School districts across California to adopt CSBA resolution to fund public schools at the national average by 2020 and the average of the top ten states by 2025
As part of its ongoing work to ensure that all Buena Park School District students benefit from the resources needed for a high-quality education, the Buena Park School District Governing Board is calling on the Legislature to raise school funding to the national average by 2020 and to the average of the top ten states by 2025.
During the Board’s March 12, 2018 meeting, the Buena Park School District Governing Board passed a Full and Fair Funding resolution sponsored by the California School Boards Association (CSBA). The resolution asks the Legislature to raise funding to a level that allows schools to prepare all students—regardless of background—for success in college, career, and civic life.

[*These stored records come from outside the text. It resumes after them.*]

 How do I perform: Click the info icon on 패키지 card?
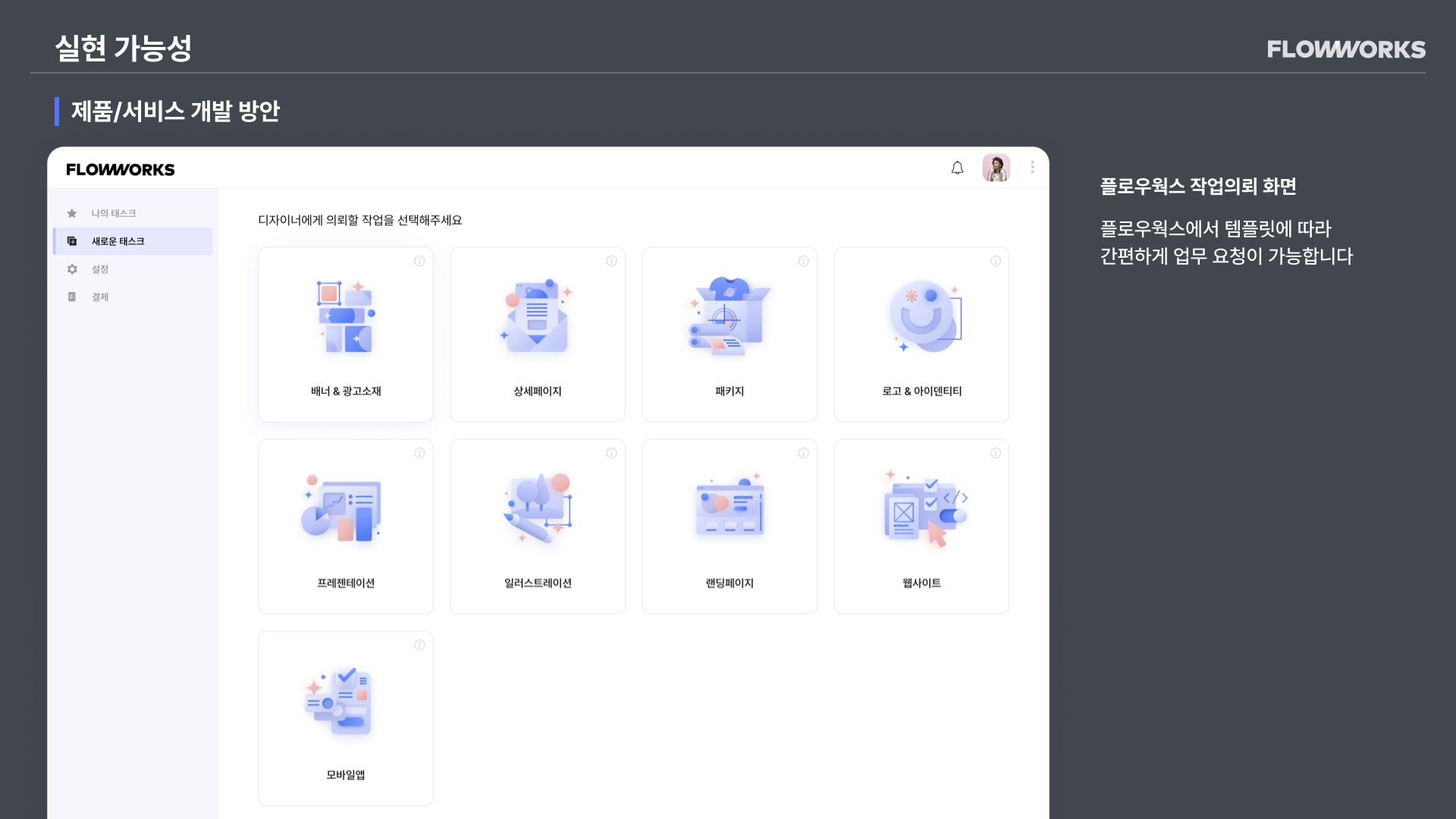tap(803, 261)
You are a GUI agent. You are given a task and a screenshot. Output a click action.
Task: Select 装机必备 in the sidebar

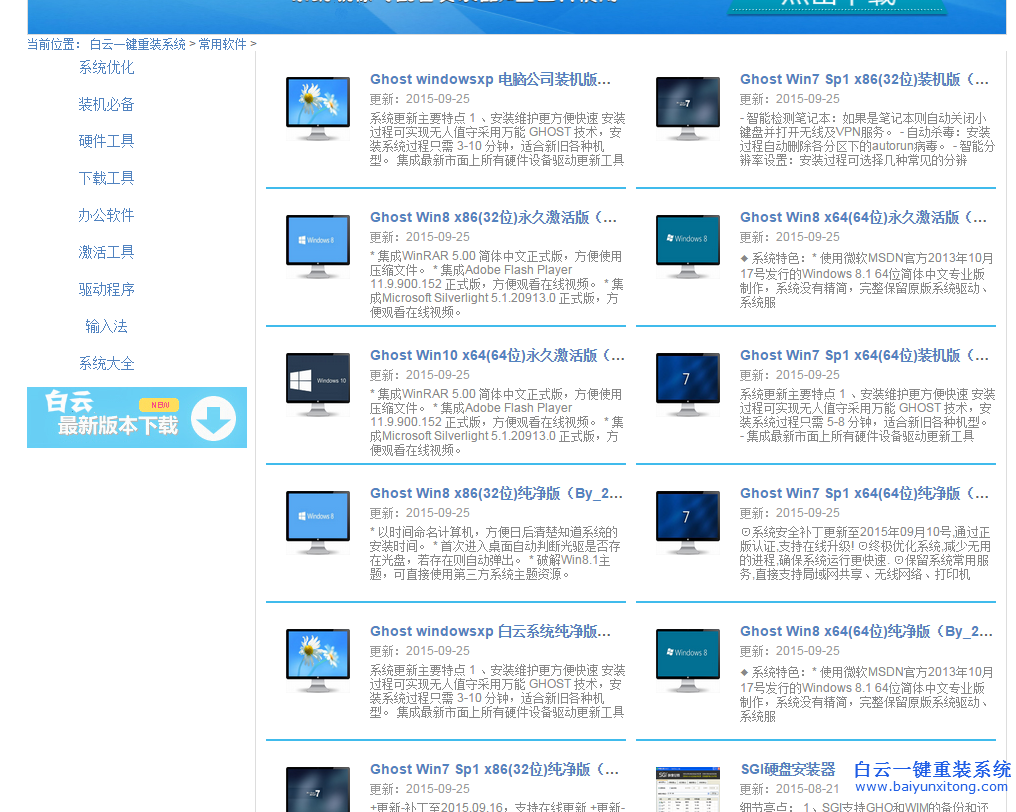(106, 104)
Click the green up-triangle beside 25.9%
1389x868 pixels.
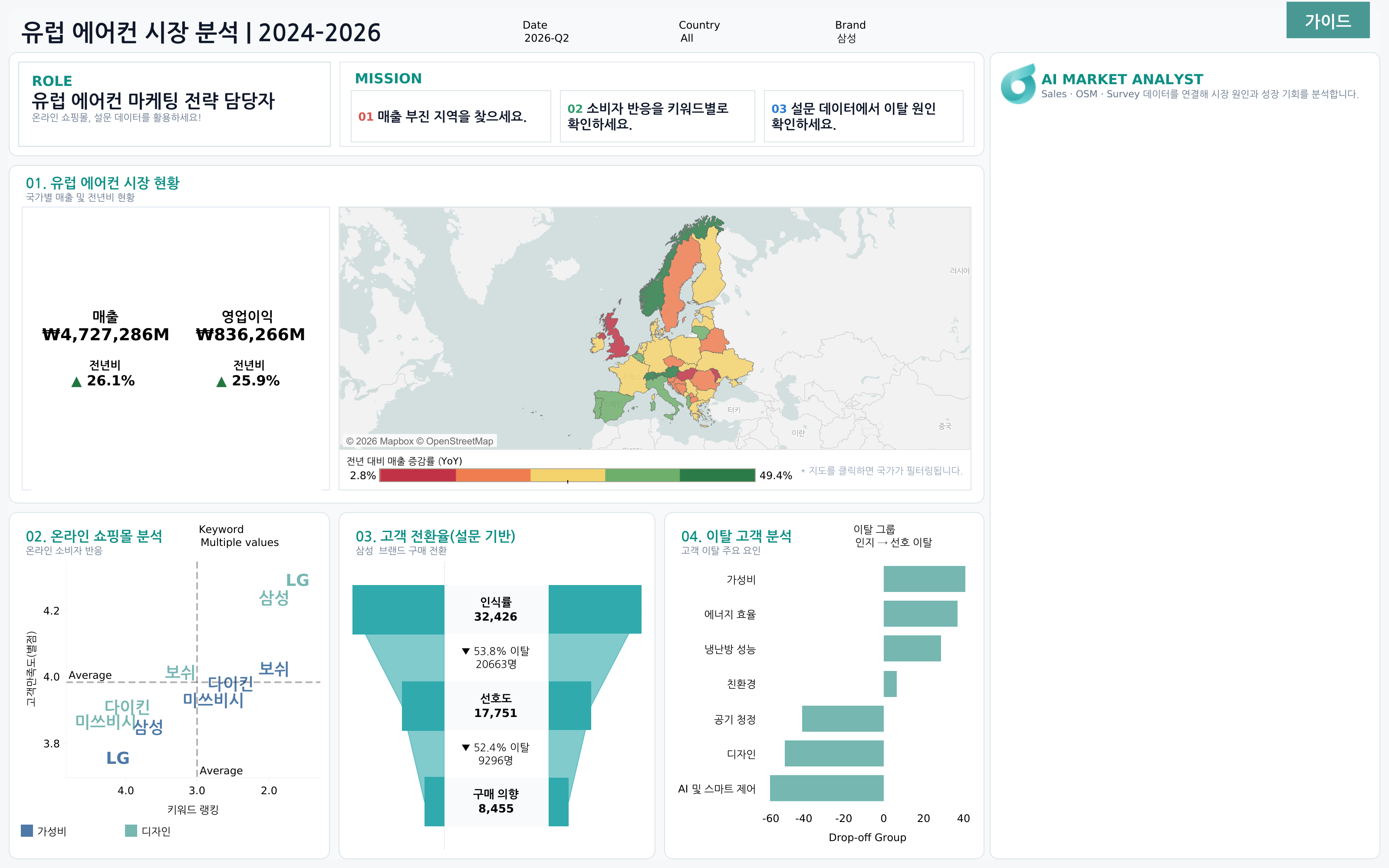coord(221,382)
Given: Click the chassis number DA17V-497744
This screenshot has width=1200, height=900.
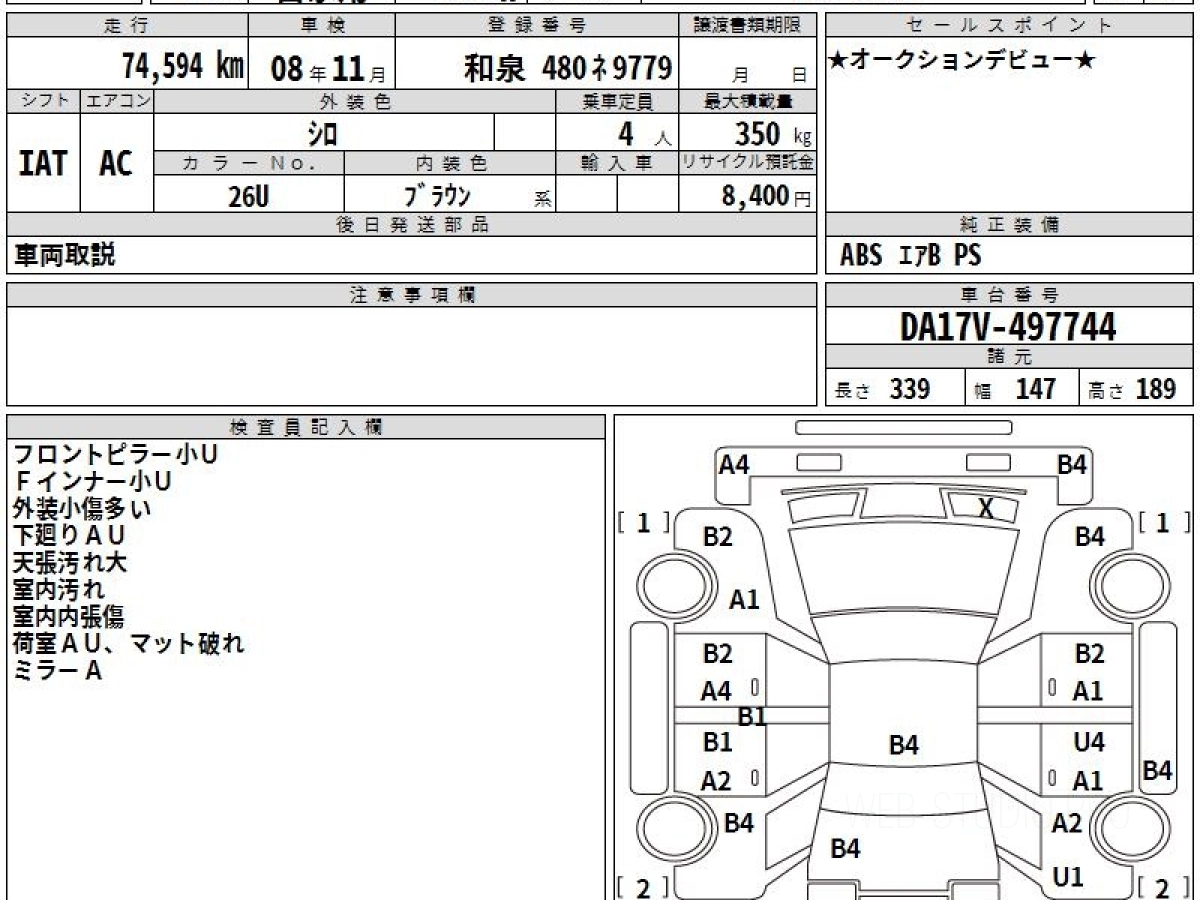Looking at the screenshot, I should click(x=1008, y=327).
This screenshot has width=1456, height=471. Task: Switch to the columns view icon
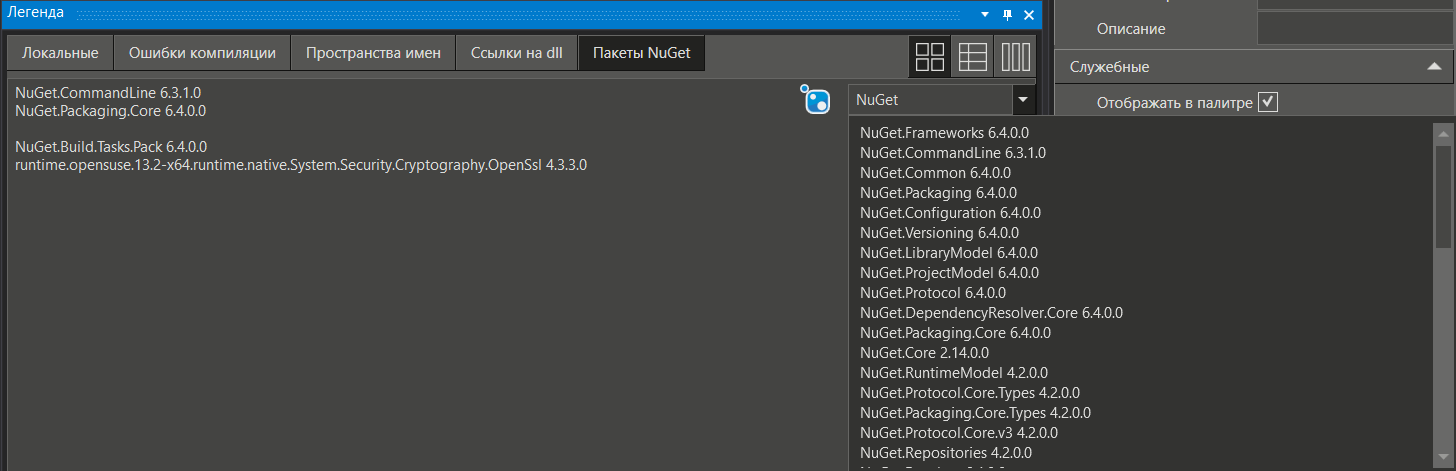tap(1016, 57)
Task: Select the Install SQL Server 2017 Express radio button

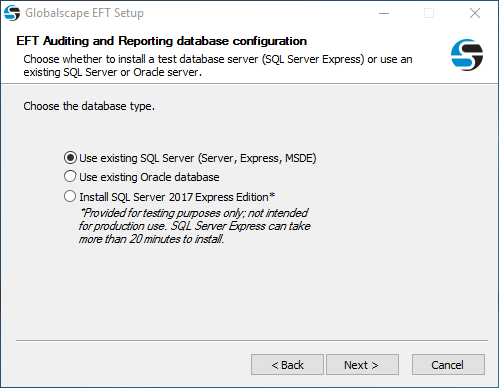Action: 70,196
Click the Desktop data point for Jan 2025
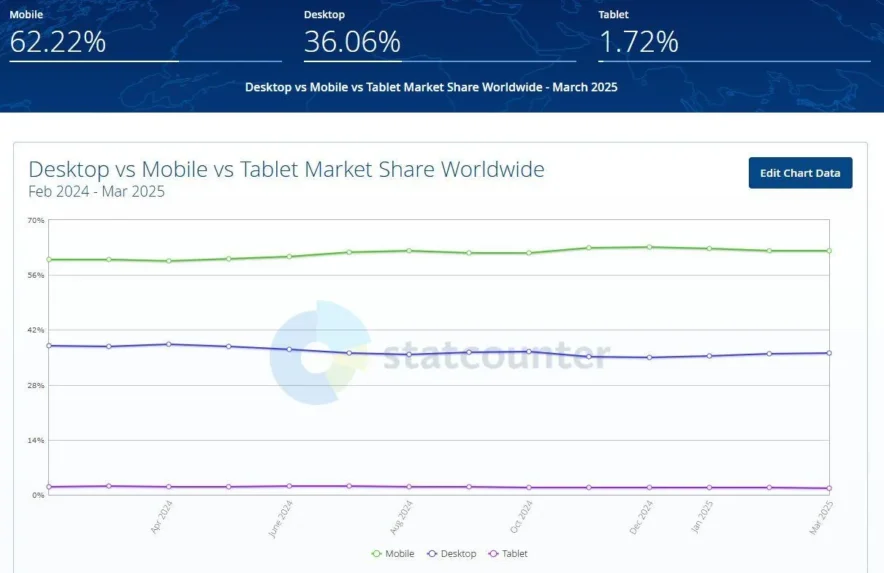This screenshot has height=573, width=884. [709, 356]
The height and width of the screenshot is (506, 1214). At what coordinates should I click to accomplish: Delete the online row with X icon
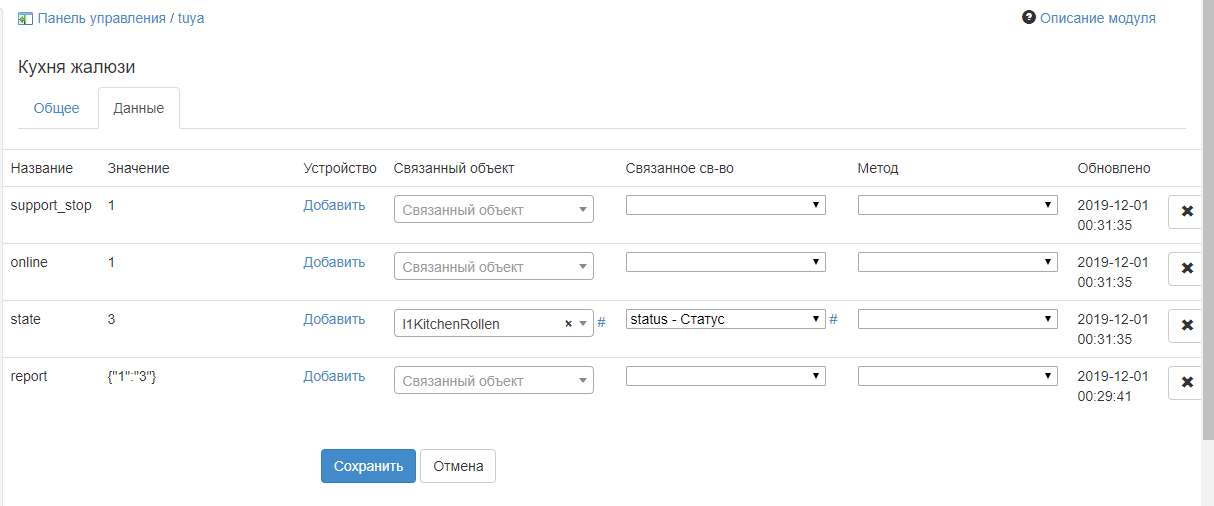pos(1187,268)

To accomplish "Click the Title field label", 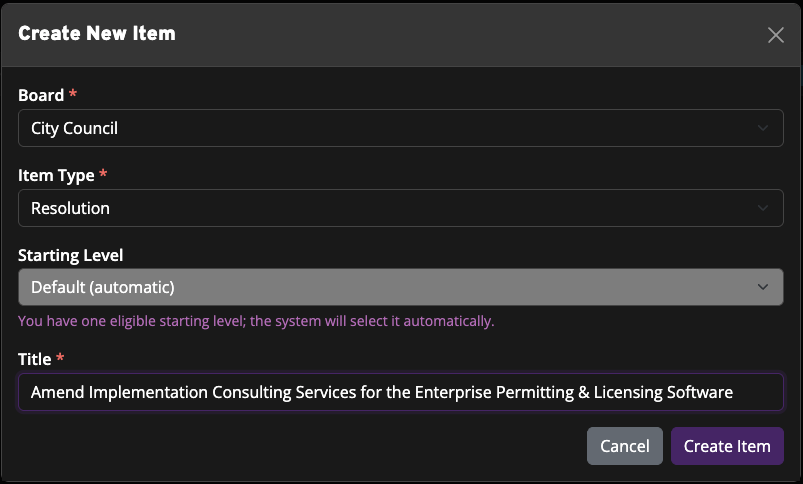I will pos(35,359).
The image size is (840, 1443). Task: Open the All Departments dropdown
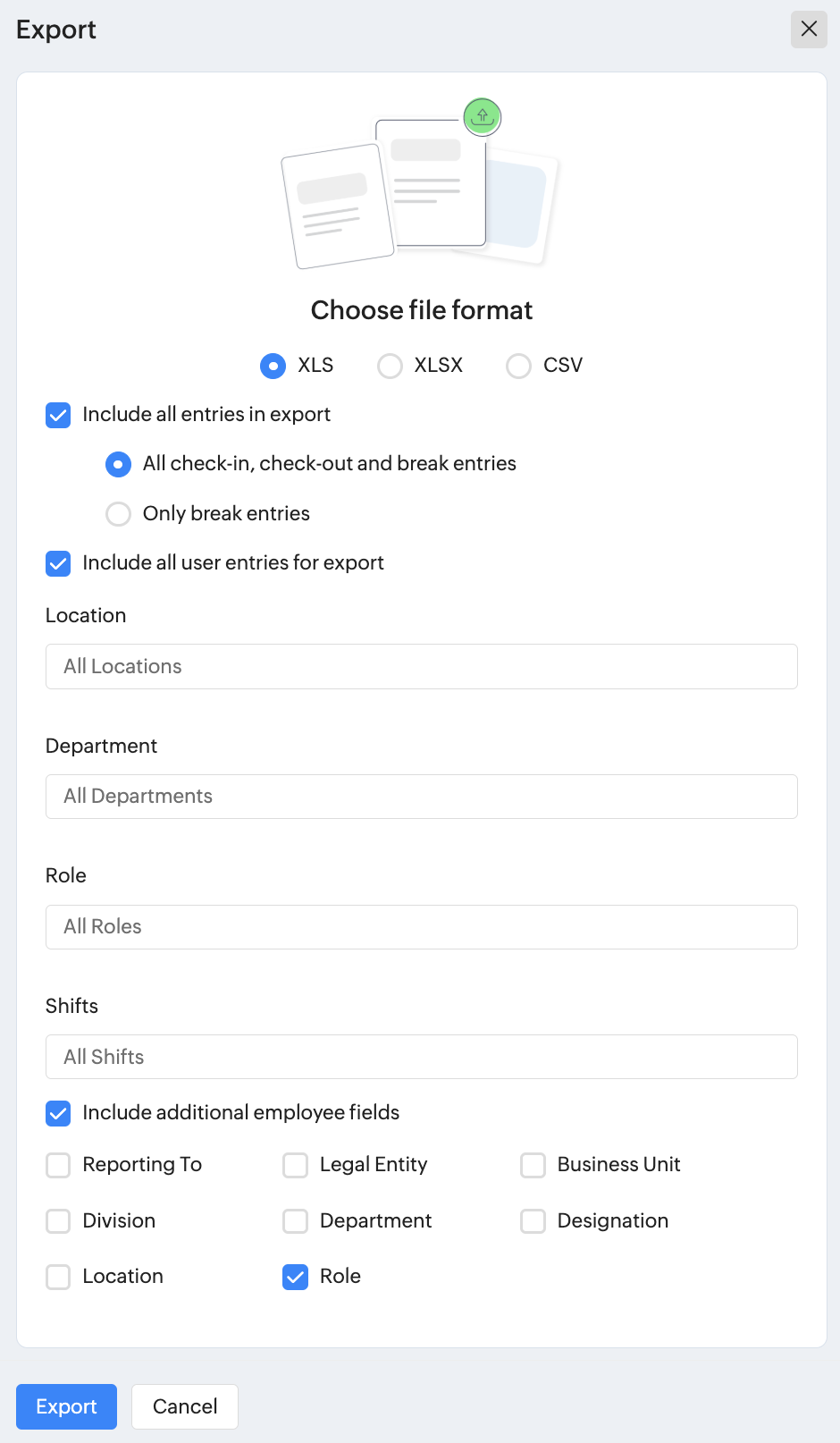421,797

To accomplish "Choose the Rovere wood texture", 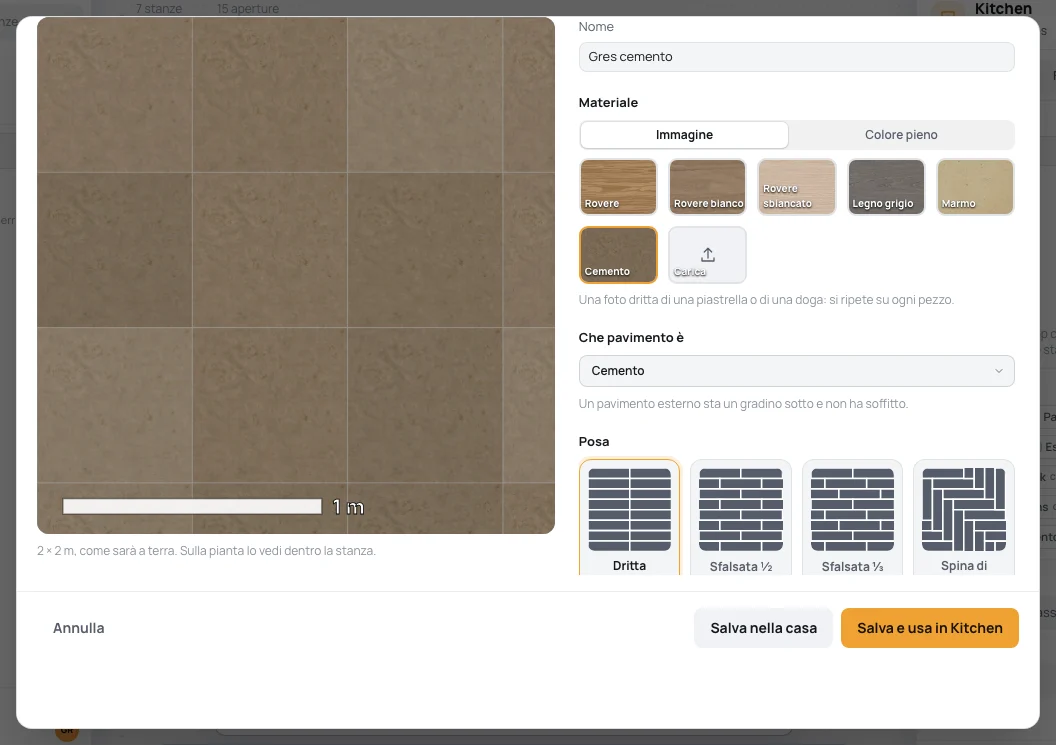I will [x=618, y=187].
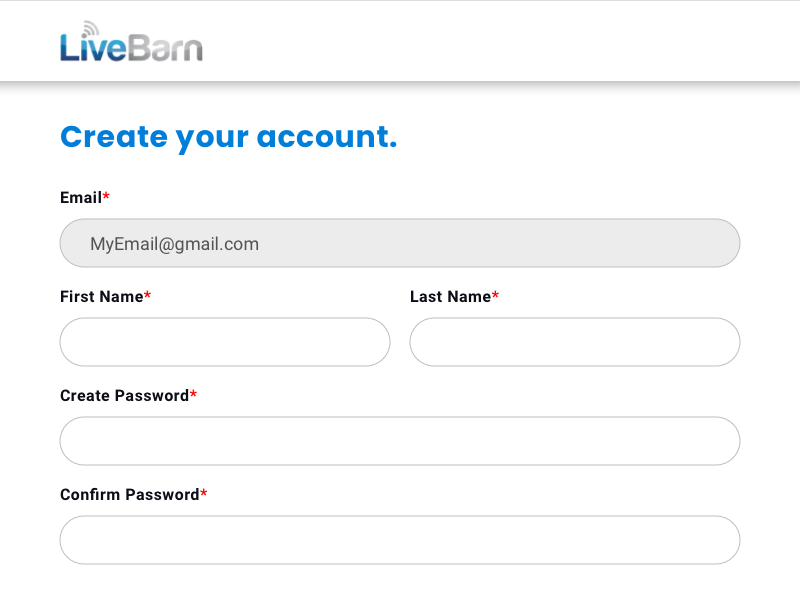Focus the Confirm Password field
Viewport: 800px width, 600px height.
click(x=400, y=540)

Currently California ranges 41st in per-pupil funding, 45th in the percentage of revenue devoted to public schools, and last or nearly last in almost every measure of school staffing, such as student-teacher ratio or the number of counselors, students, librarians, or nurses per student.
Substantial research points to a positive relationship between education funding and improved student outcomes, particularly for economically disadvantaged students. As the Full and Fair Funding resolution states, “in order to prepare our students for participation in a democratic society and an increasingly competitive, technology-driven global economy, California must fund at a level sufficient to support student success.”
California has the world’s sixth largest economy and the highest gross domestic product of any state, yet spends significantly less per-pupil than most other states. This wasn’t always the case, and the Full and Fair Funding resolution urges the Legislature to reprioritize education. In 1970, California funded schools at $400 per student above the national average—roughly $2,600 in today’s money. Today, California funds schools at nearly $2,000 per student below the national average and nearly $7,000 per student below the average of the top ten states.
Recent efforts to address the funding issue, like the Local Control Funding Formula, simply restored funding to the pre-recession levels of 2007, doing little to close the funding gap between California and other states.